Task instructions:
In the listing below, locate the line containing "Task: Open the Active since calendar picker" and the line containing "the Shipping To". Output both of them and every line between, exactly as written, and nothing more.
==============================
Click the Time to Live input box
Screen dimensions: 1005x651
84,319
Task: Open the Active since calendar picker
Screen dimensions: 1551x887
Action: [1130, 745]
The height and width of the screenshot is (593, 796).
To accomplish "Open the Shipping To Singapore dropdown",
==============================
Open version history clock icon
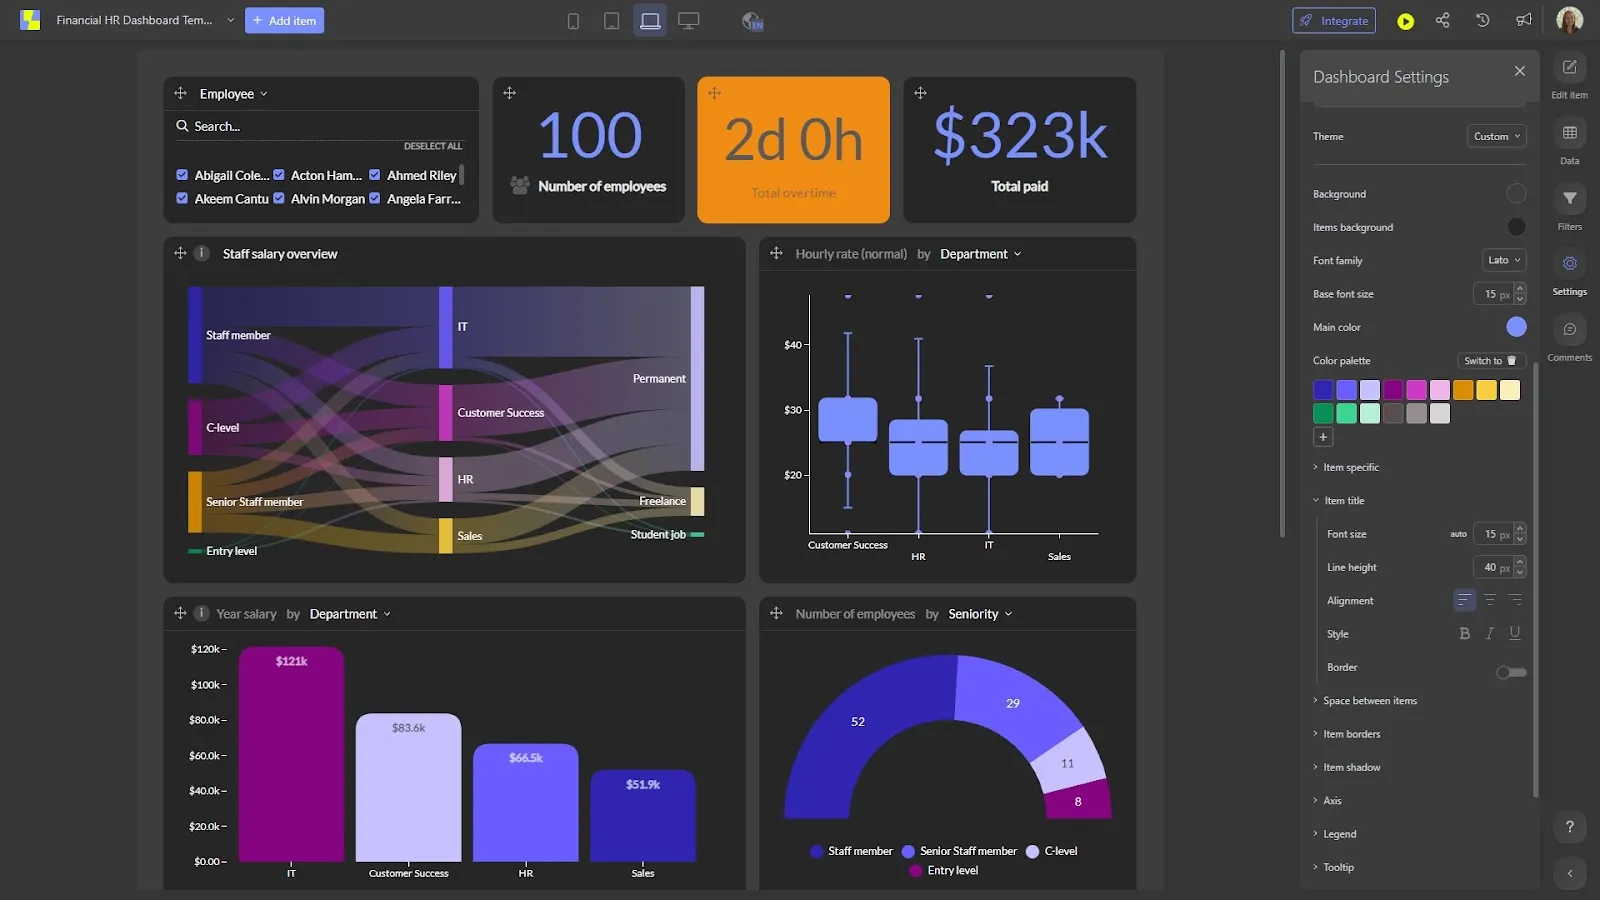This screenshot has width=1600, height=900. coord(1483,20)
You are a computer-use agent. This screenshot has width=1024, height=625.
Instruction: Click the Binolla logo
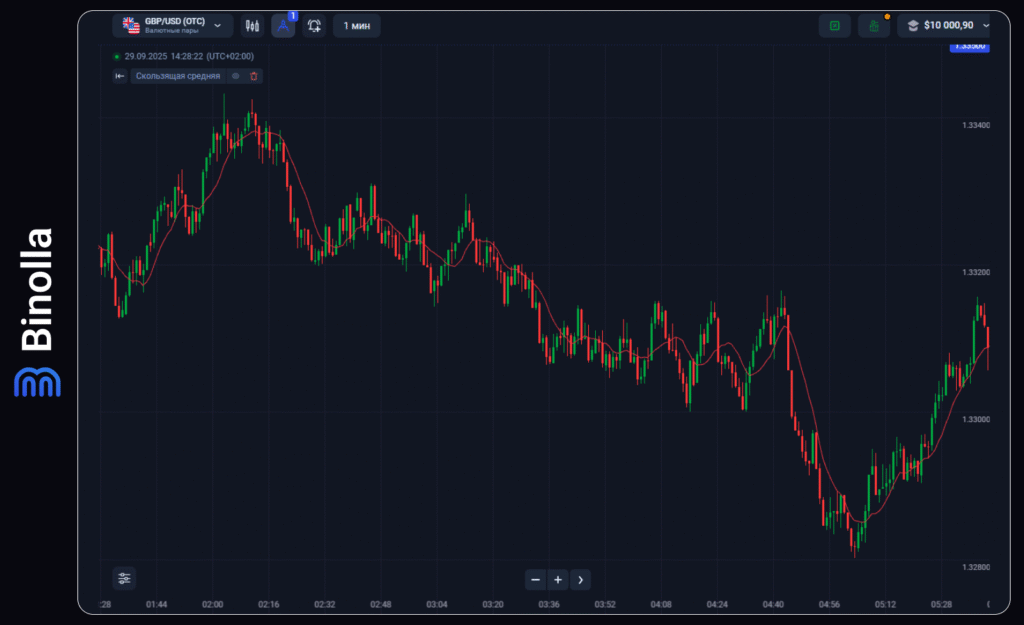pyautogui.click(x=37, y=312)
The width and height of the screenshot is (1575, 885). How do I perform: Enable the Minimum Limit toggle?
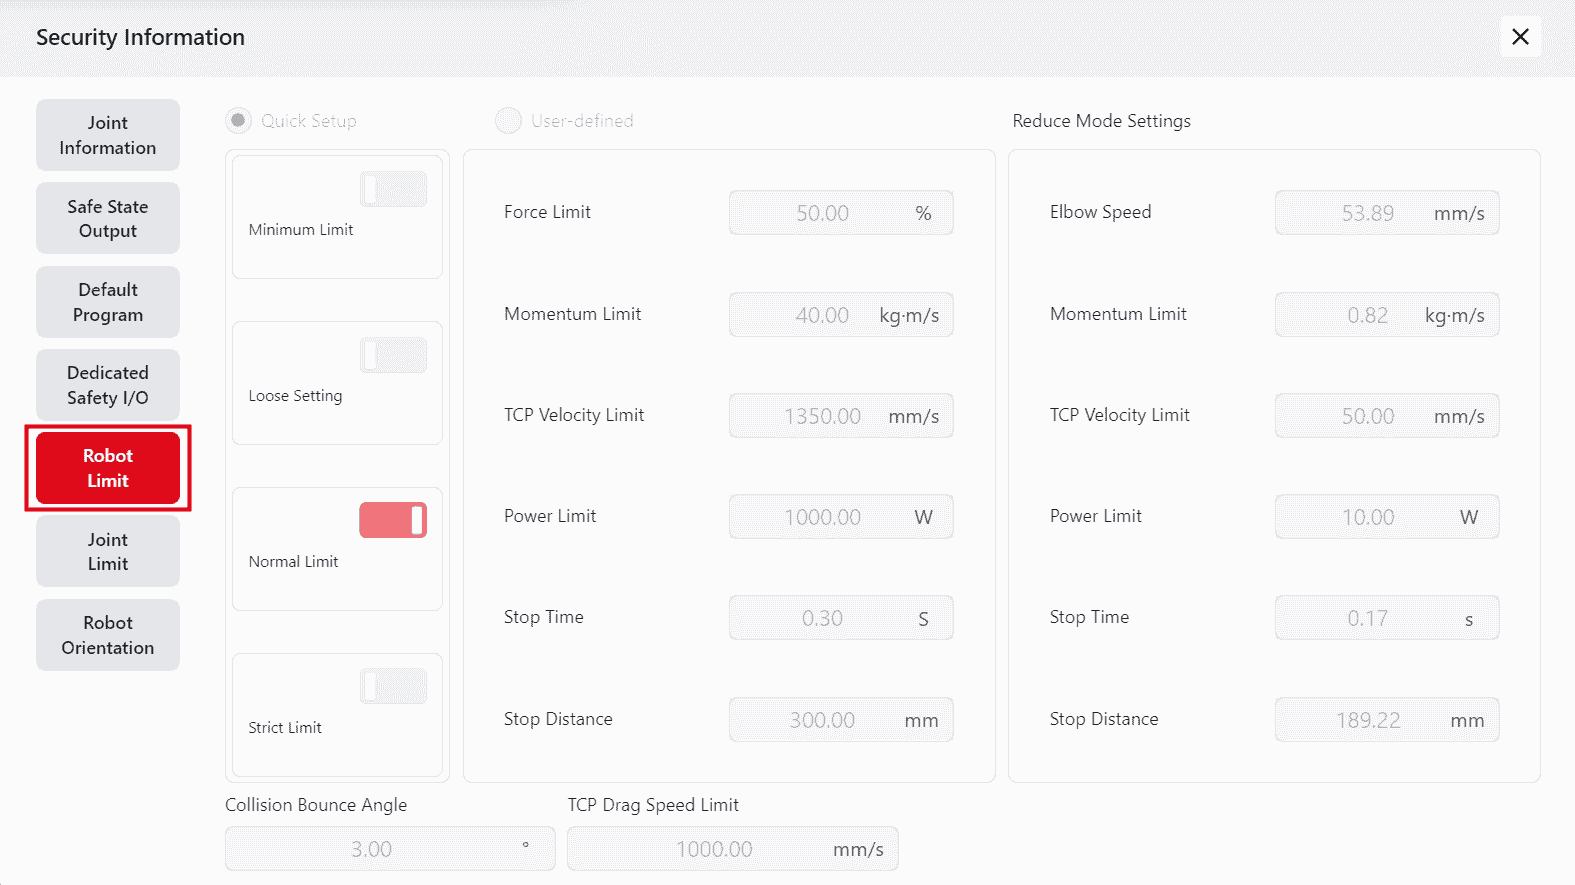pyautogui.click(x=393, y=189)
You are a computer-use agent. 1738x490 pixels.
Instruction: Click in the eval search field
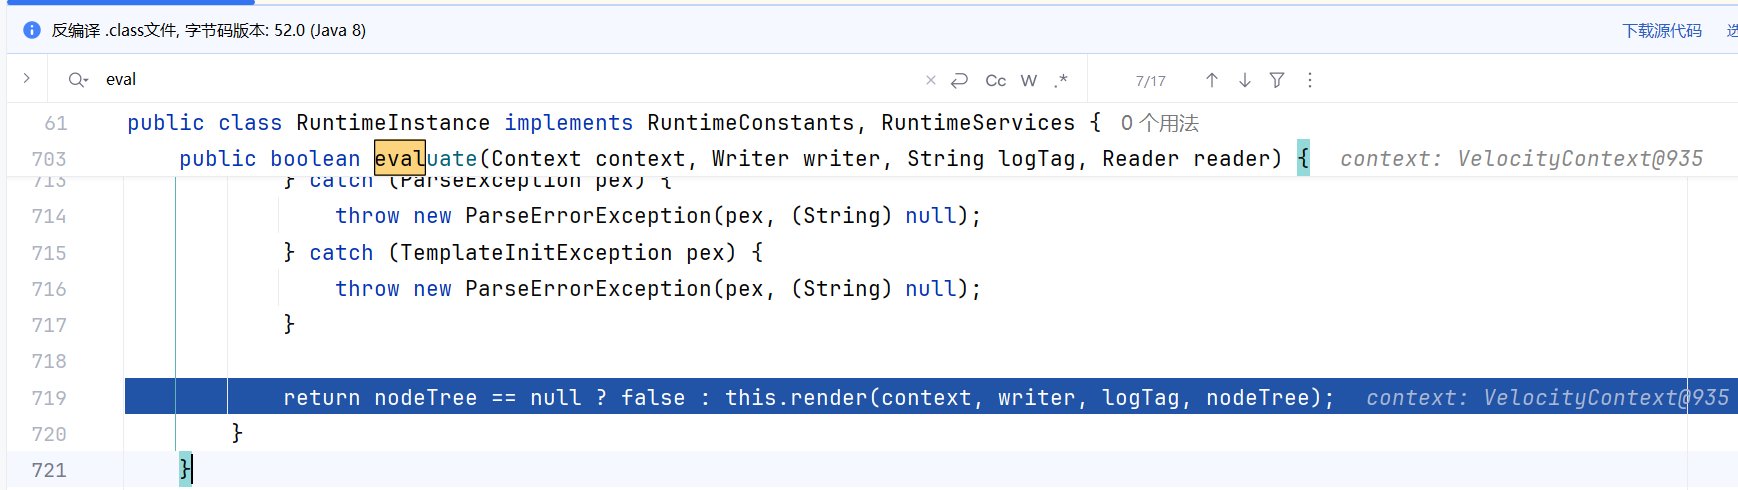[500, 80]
==============================
Task result:
Task: Open the Active since calendar picker
Screen dimensions: 1551x887
Action: [1130, 745]
The height and width of the screenshot is (593, 796).
To accomplish "Open the Shipping To Singapore dropdown",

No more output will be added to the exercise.